### What you should do:
Reproduce the following listing lines verbatim, everything from the line containing "This screenshot has height=1568, width=725." down to the line containing "Switch to the 聊天", both included.

### Information shown:
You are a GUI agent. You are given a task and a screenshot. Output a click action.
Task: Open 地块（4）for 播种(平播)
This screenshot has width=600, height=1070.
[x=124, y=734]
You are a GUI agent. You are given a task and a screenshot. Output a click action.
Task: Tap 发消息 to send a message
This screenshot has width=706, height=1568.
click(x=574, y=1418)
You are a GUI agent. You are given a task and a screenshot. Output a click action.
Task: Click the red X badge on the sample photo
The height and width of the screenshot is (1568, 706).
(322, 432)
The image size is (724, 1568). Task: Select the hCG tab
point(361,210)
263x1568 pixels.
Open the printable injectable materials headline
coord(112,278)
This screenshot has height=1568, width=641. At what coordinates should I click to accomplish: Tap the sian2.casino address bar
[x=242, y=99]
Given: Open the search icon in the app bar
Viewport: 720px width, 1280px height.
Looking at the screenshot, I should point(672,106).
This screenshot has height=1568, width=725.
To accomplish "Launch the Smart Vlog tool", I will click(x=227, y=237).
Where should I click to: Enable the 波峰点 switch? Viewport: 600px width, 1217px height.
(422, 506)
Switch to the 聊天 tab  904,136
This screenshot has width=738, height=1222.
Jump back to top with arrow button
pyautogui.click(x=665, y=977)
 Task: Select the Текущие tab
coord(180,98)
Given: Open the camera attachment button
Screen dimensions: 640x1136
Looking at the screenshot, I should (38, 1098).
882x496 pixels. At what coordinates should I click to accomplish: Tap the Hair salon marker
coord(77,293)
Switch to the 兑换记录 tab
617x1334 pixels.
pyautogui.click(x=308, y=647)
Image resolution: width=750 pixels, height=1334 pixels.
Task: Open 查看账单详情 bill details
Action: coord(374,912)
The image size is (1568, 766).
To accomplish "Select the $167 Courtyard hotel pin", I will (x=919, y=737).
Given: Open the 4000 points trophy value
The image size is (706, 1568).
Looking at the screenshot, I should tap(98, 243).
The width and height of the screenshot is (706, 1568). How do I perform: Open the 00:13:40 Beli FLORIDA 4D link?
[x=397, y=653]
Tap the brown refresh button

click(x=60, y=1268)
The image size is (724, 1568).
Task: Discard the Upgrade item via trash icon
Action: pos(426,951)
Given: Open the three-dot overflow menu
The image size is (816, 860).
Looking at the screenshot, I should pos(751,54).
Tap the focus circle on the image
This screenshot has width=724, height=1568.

### Output of the exercise:
This screenshot has height=1568, width=725.
To accomplish "Launch the Smart Vlog tool", I will click(x=227, y=237).
Where should I click to: Enable the 波峰点 switch? Viewport: 600px width, 1217px height.
(422, 506)
Switch to the 聊天 tab  904,136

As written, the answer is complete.